Tras más de 25 años de trabajo en Vimianzo, se jubila, dejando una profunda huella en vecinos y compañeros
20 feb 2026 . Actualizado a las 23:08 h.Quien haya pasado años atrás por el centro de salud de Vimianzo, o más recientemente por el Rexistro Xeral del Concello, tendrá en mente el rostro y la sonrisa de María del Carmen Cundíns Varela. «Paciencia infinita e palabras amables» en el primero de los puestos y «referencia» en el segundo: «Eficiente, organizada, atenta e sempre disposta a botar unha man». Quien así habla de ella es Mónica Rodríguez, alcaldesa, y son palabras que le ha dedicado a Carmen con motivo de su jubilación, en «un día cheo de emocións».
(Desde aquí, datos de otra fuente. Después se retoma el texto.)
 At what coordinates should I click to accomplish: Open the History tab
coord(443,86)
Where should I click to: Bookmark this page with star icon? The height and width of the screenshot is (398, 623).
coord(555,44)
Carmen concluye su vida laboral, y lo hace dejando «unha pegada fonda, non só polo seu traballo, senón pola súa maneira de ser», incide la alcaldesa. Ligada al Concello desde el 25 de septiembre del 2000, han sido «máis de 25 anos de entrega, responsabilidade e compromiso co servizo público». «Unha gran muller, das que fan equipo, das que escoitan, das que acompañan e transmiten humanidade cada día», añadió la regidora. Consistorio, trabajadores y corporación la echarán en falta, pero comienza para Cundíns, que en su día también presidió la junta local del cáncer, una nueva etapa.